**Given task:**
Put the lines from the one containing "The image size is (565, 418)." through the one containing "click(459, 41)", both included, into a JSON list of strings with one string per line, leaving out blank lines.

◆ ◆ ◆

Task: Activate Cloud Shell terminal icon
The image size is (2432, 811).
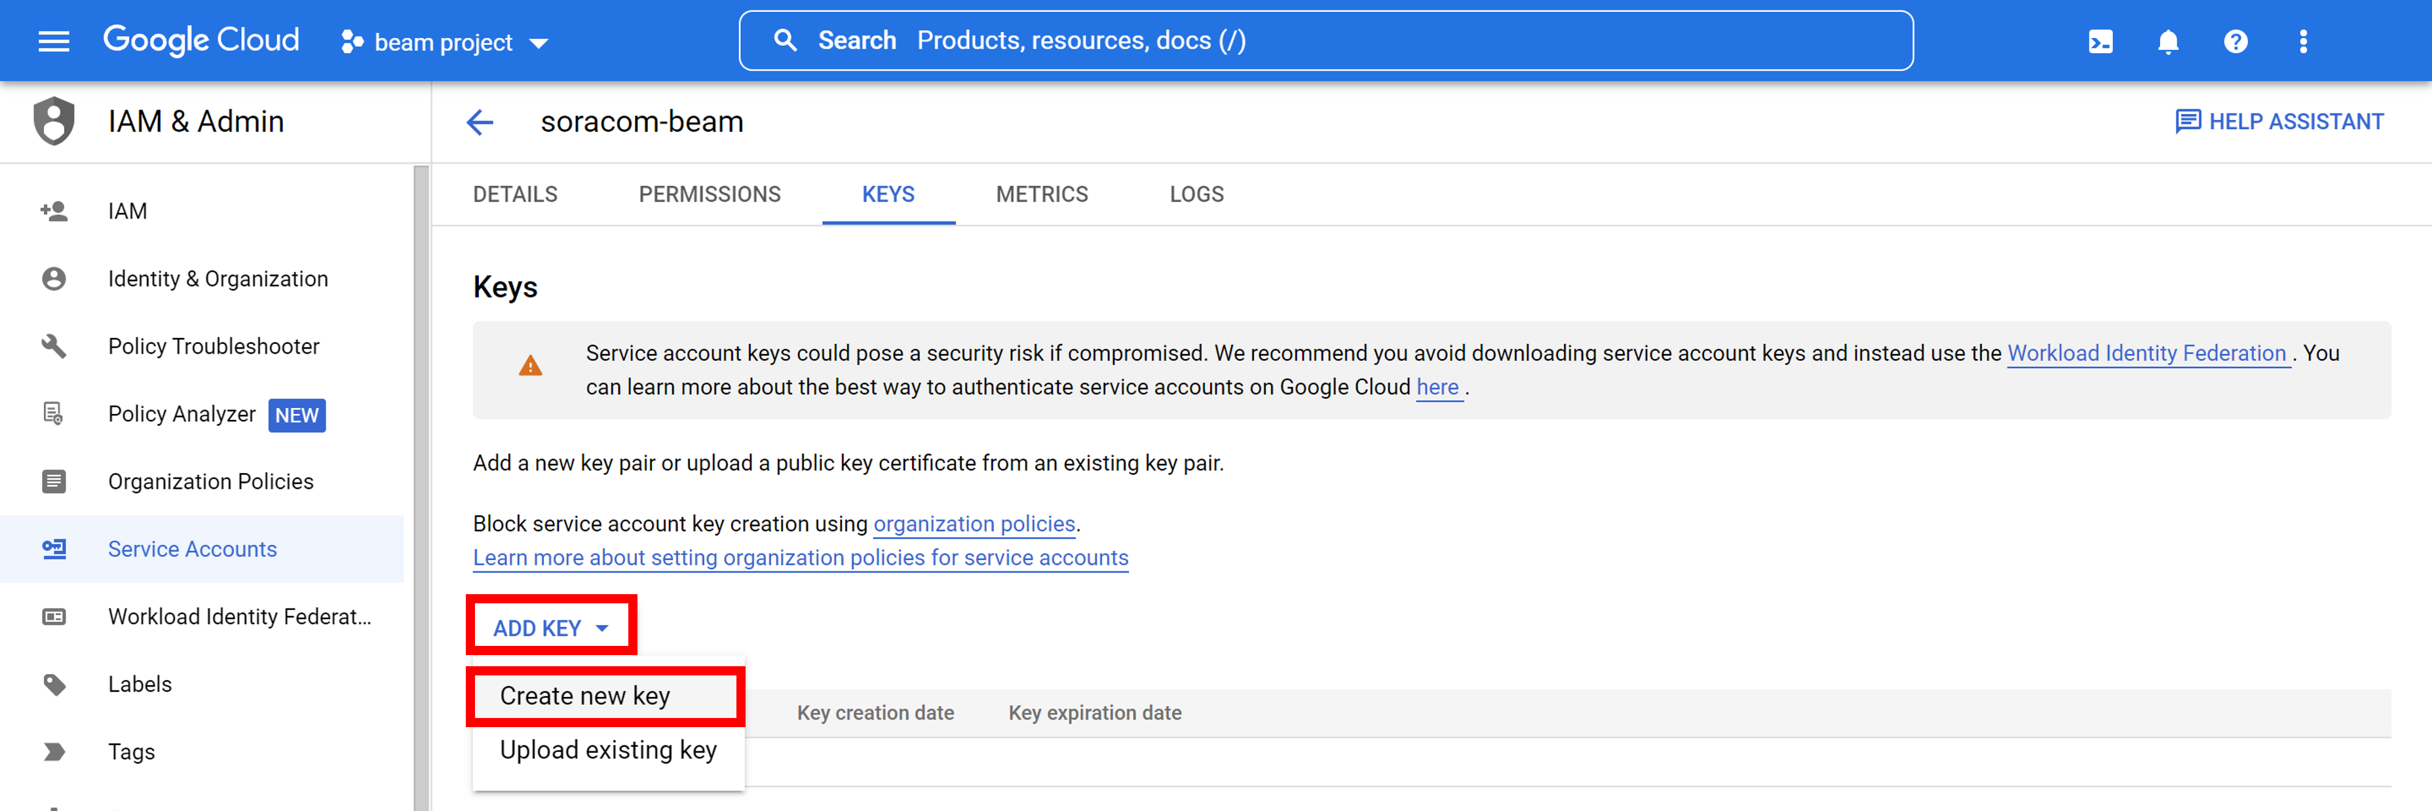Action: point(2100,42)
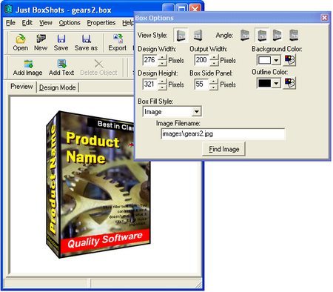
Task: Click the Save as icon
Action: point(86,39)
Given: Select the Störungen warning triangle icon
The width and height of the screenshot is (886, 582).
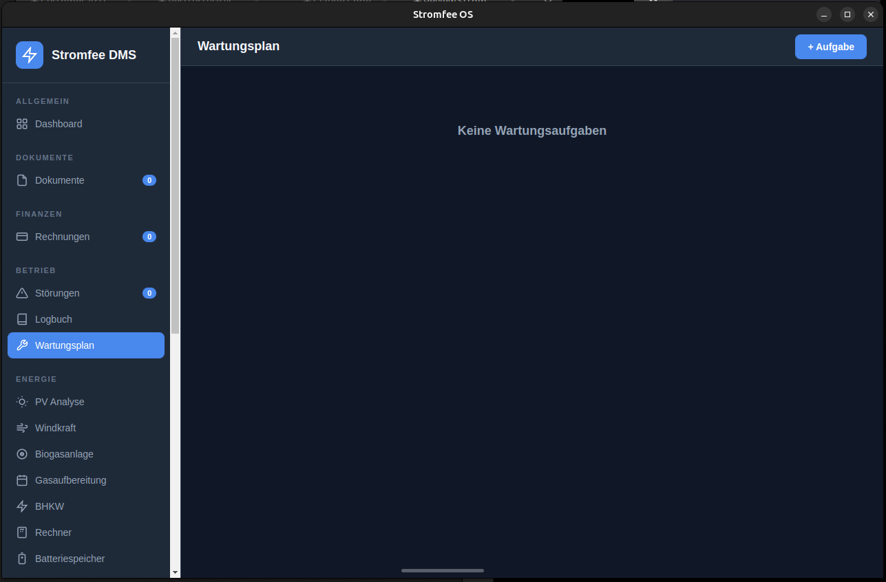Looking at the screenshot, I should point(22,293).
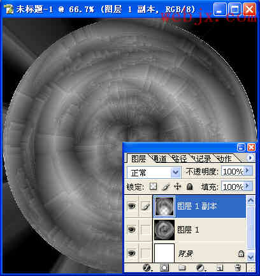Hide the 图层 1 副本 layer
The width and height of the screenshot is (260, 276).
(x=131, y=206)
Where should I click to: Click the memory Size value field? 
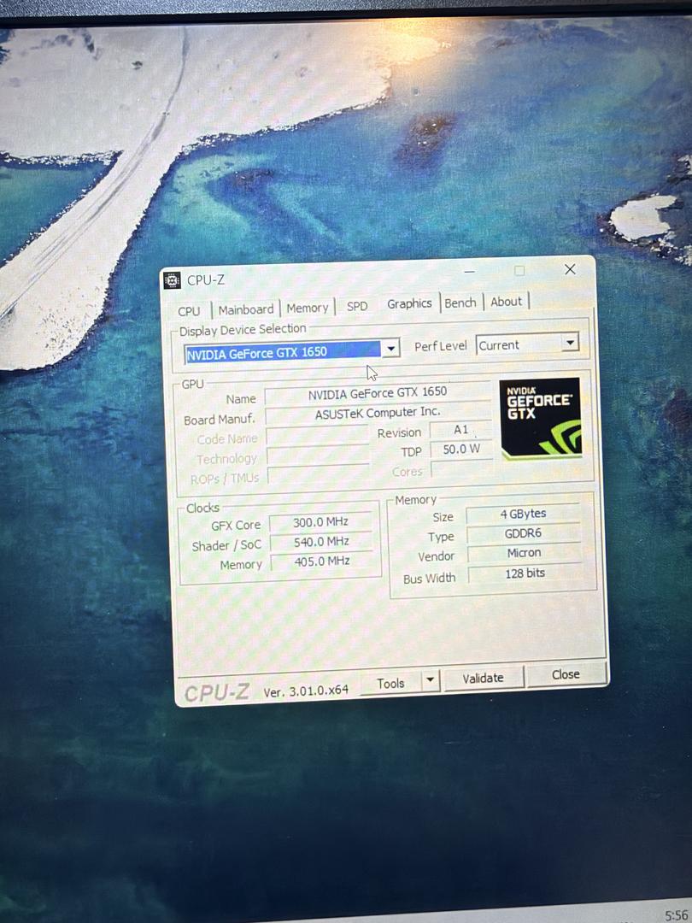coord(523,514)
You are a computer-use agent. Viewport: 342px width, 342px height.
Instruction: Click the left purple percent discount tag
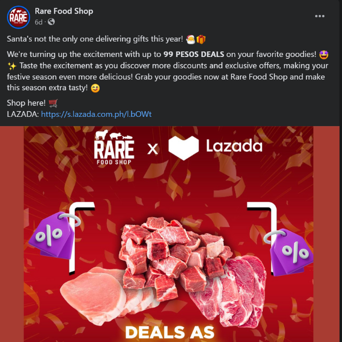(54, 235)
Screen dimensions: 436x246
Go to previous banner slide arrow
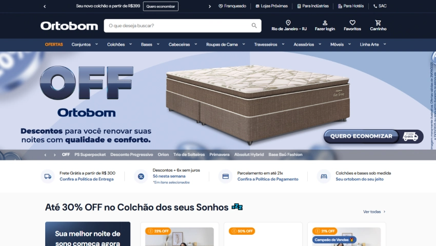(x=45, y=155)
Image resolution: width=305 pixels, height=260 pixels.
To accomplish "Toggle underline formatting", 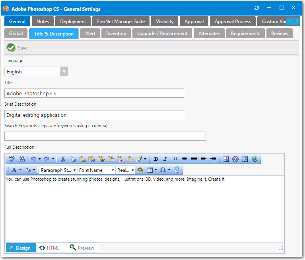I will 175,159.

◆ ◆ ◆

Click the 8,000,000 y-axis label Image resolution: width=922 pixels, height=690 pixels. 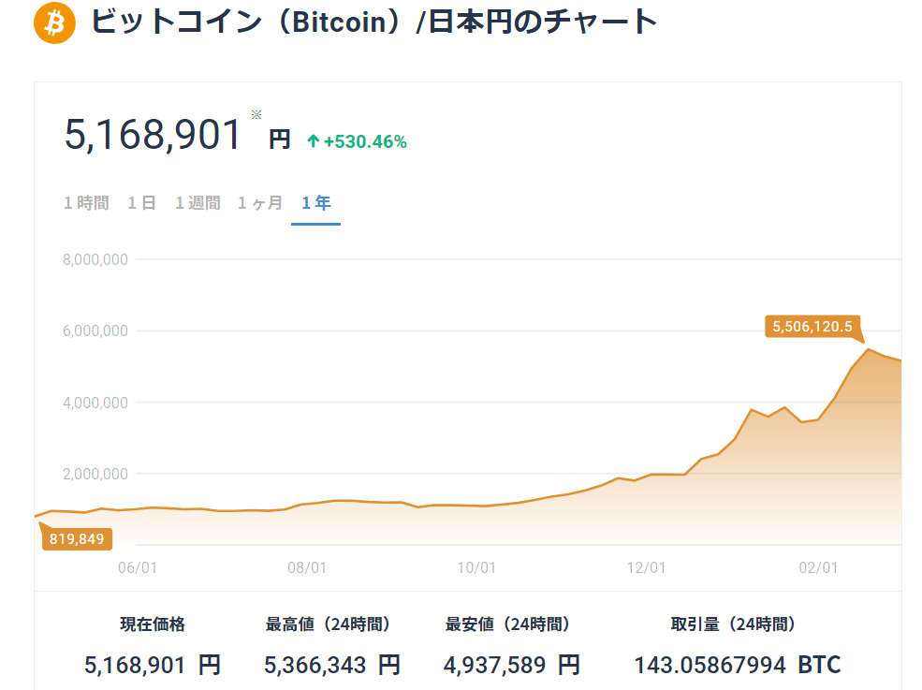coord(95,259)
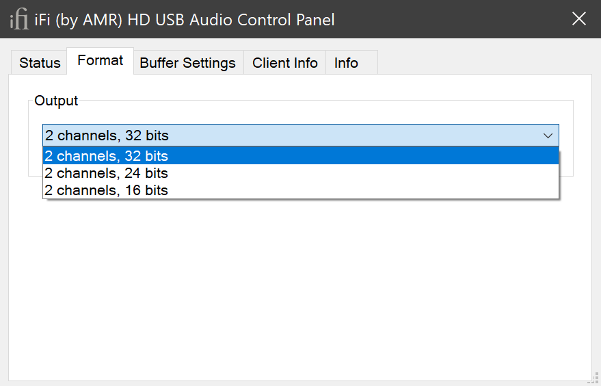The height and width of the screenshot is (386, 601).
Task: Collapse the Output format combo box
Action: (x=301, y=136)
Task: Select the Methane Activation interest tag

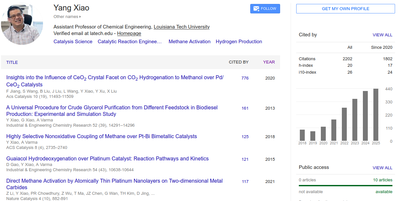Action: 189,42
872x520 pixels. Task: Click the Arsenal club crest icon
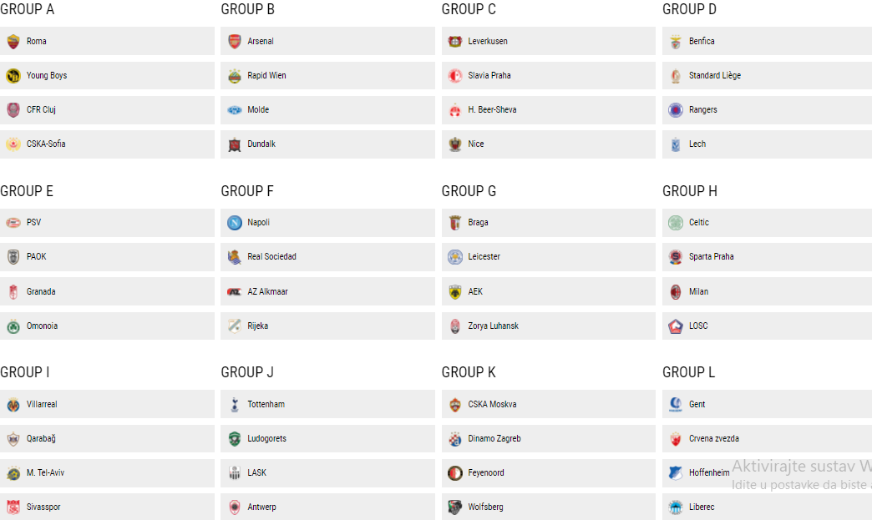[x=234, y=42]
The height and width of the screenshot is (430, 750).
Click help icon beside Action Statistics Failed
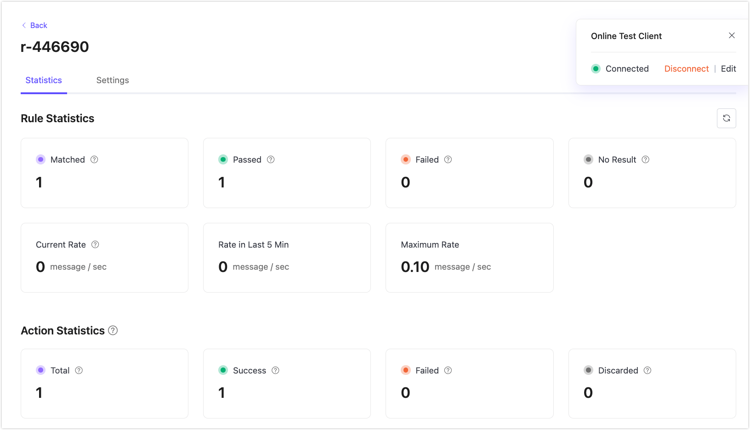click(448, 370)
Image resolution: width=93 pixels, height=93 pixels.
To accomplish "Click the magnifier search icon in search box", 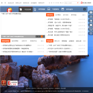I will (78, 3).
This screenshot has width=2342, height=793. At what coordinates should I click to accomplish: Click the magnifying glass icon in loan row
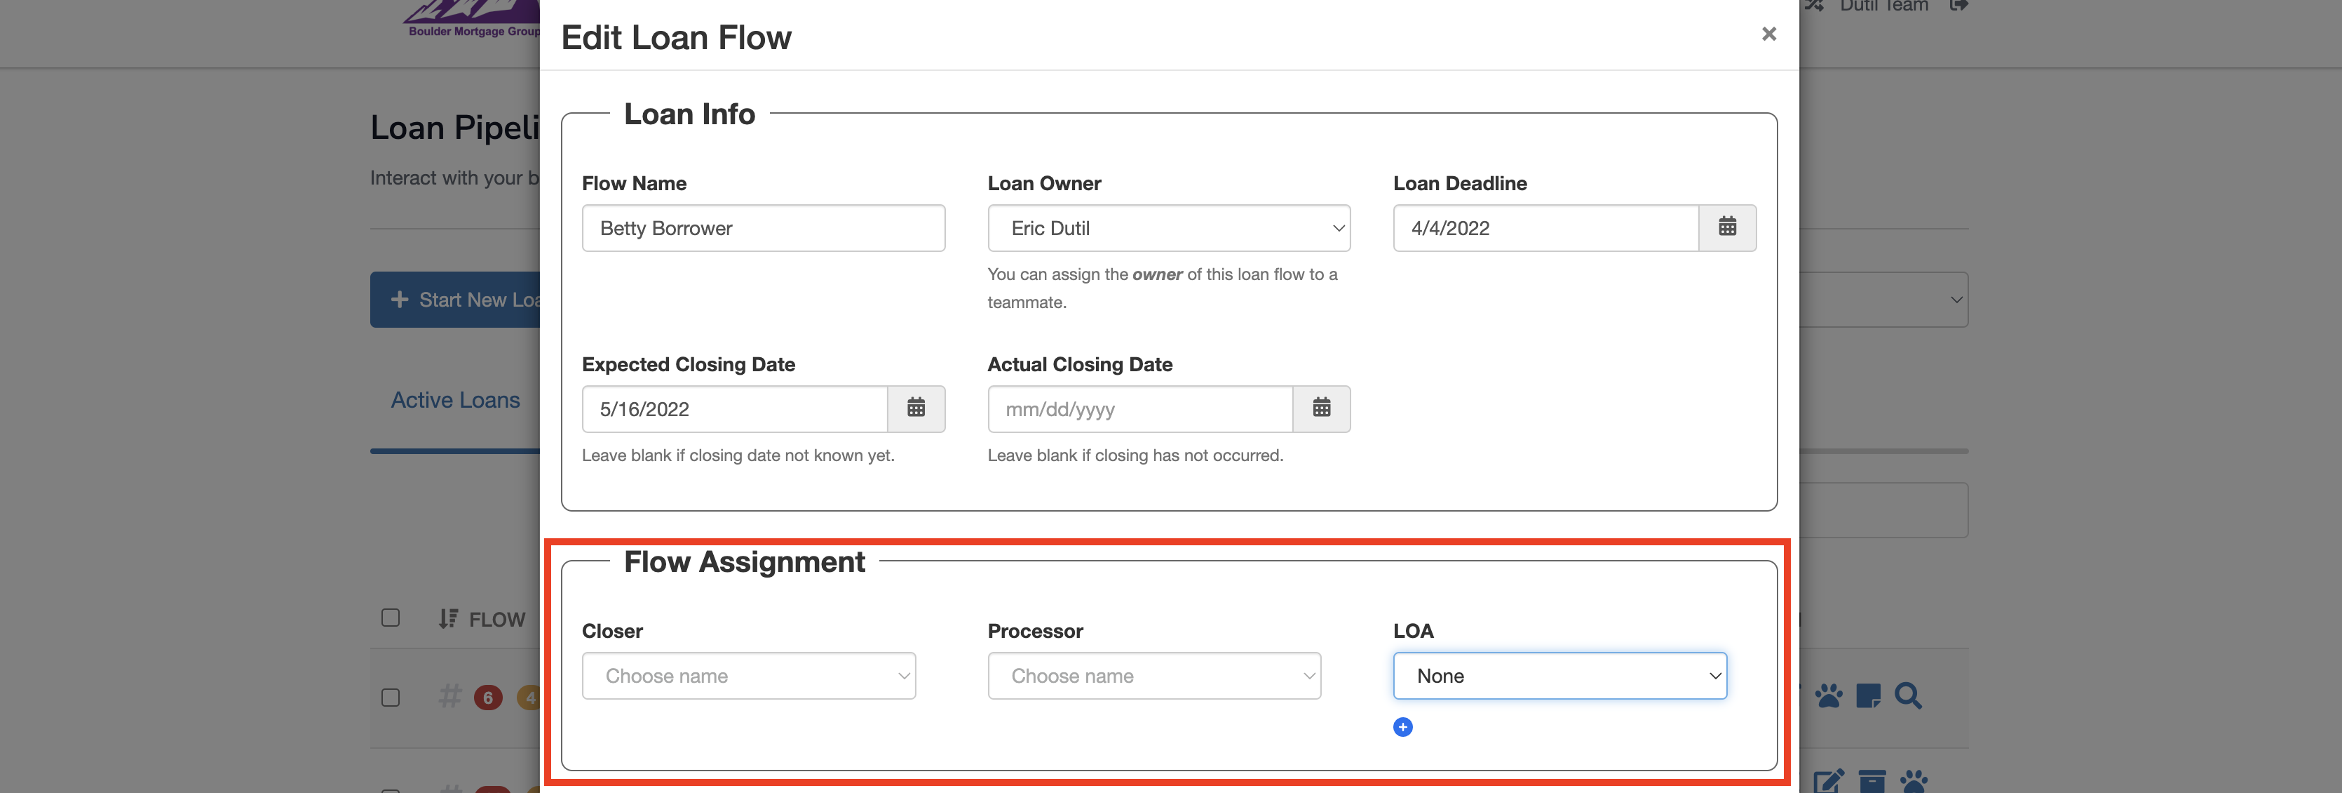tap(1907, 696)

◆ ◆ ◆

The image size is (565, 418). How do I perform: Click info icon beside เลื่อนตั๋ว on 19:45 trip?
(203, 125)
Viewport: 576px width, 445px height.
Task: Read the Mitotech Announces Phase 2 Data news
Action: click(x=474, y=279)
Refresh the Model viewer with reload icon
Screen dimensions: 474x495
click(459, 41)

◆ ◆ ◆

**Written solution:**
[
  "The image size is (565, 418). How do I perform: Click info icon beside เลื่อนตั๋ว on 19:45 trip?",
  "(203, 125)",
  "Viewport: 576px width, 445px height.",
  "Task: Read the Mitotech Announces Phase 2 Data news",
  "Action: click(x=474, y=279)",
  "Refresh the Model viewer with reload icon",
  "Screen dimensions: 474x495",
  "click(459, 41)"
]